Solving the internal-external compliance dilemma – Solvay

Tax is playing an increasing role in helping to decide Solvay’s corporate strategies, prompting new thinking in the way issues are managed, says Josep-Maria Gascón

El Derecho fiscal tiene un papel cada vez más importante en la toma de decisiones estratégicas de Solvay, afirma Josep-Maria Gascón, Responsable Fiscal Internacional. El grupo con sede en Bélgica se está reestructurando para convertirse en una de las empresas líderes del sector químico, lo cual requiere una visión más estratégica de su propia organización.
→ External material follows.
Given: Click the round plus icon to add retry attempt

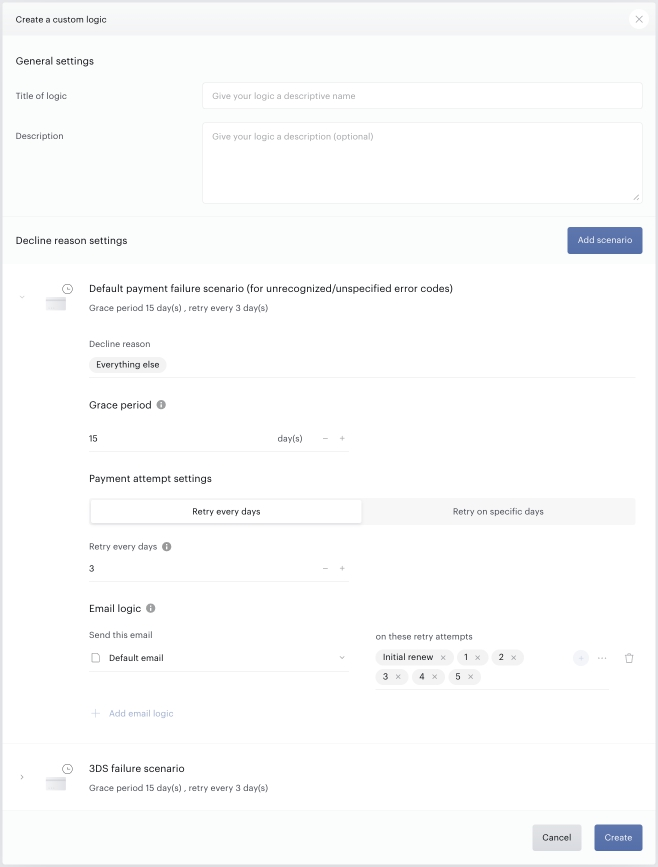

Global industrial manufacturing company Solvay is currently repositioning itself to become one of the world’s leading chemicals companies. For the Belgium-based group this means having to look more strategically at how it organises itself internationally, how to manage itself more efficiently internally, and this means drawing particularly on its Iberian expertise. 

In this respect, Solvay’s 25-person international tax team is playing a more high-profile role in helping to define not only where but how the company grows, says the Global International Tax Manager Josep-Maria Gascón.

“The team has traditionally dealt with all kind of tax issues, from planning acquisitions and disposals, joint-ventures and structural changes, to audits, litigation and pure compliance. Our principle is to increase, in the most optimal way, shareholder value. But as we face more complex tax environments, across the EU and elsewhere, our input is becoming more significant.”

Gascón maintains responsibility for the Group’s tax affairs in Spain and Portugal, but in order to gain a more comprehensive overview he relocated to Brussels three years ago and now also leads Solvay’s Global International tax practice. Part of this responsibility includes heading the redesign of the tax compliance and reporting processes at Group level and has playing a role in developing further the group’s Shared Services Centres (SSC) located in Carnaxide, Portugal.

“Solvay has had a SSC for finance and HR issues since 2005, but a drive for greater efficiencies and the ability to capitalise on new technologies prompted us to look also at how we manage our tax compliance needs,” he says.

The ability to draw on such support to manage day-to-day and generic compliance issues, enables the Group tax force to focus on more value-added areas, he says. Solvay last year began a major restructuring initiative, called Horizon, reassessing its internal needs after divesting its pharmaceuticals business and acquiring French Group Rhodia, and refocusing towards a core chemicals business.

“Part of what we have been trying to do is reduce the monthly or yearly peaks in compliance and accruals demand, to help automate as much as we can. And to decrease the paperwork and control workload of central and local resources in order to redeploy to more strategic roles.”

The tax group as a whole looked at what work we were routinely undertaking and the various models to help streamline processes, including outsourcing models, before finally choosing an in-sourced model, he explains. “The perception was, and has proved to be, that the SSCs offer the benefits of a centralised, standardised and automated compliance function that nonetheless remains close to the business and decision-making processes.”

The debate behind the relative merits of the models was “lively”, says Gascón, and prompted a need to think objectively rather than looking at the best interests of individual teams.
“As regards compliance, which is what the SSC now focuses on, the tendency in recent years had been to look at only one aspect of the dilemma facing us – the people, and more specifically theirs or ours?. However, what is now clear is that effective tax compliance is about getting the right blend of three elements: people, process and technology.”

The exercise has helped convince him that in-house lawyers need to adopt a more demanding “menu” approach to managing company issues. “We need to define what tasks to keep in-house, what the business itself can do, and to improve the way they are done, and whether to outsource – and have the entire team using the same technology and accessing the same information at the same time.”

With hindsight the benefits of such an approach are clear. But such a dramatic change demands a shift of mindset and is consequently having an impact on Solvay’s entire tax function, says Gascón.

“We have been tasked with redesigning the tax processes which involves not only changing the way matters are organised but also the way in which we work together. In a certain sense, we have been used to having the time to do things well. Now we will have to continue doing things well, but much faster!”

Josep-Maria Gascón is the Global International Tax Manager at Solvay. Based in Brussels he has responsibility for tax affairs in both Spain and Portugal, and was a 40 under Forty Winner.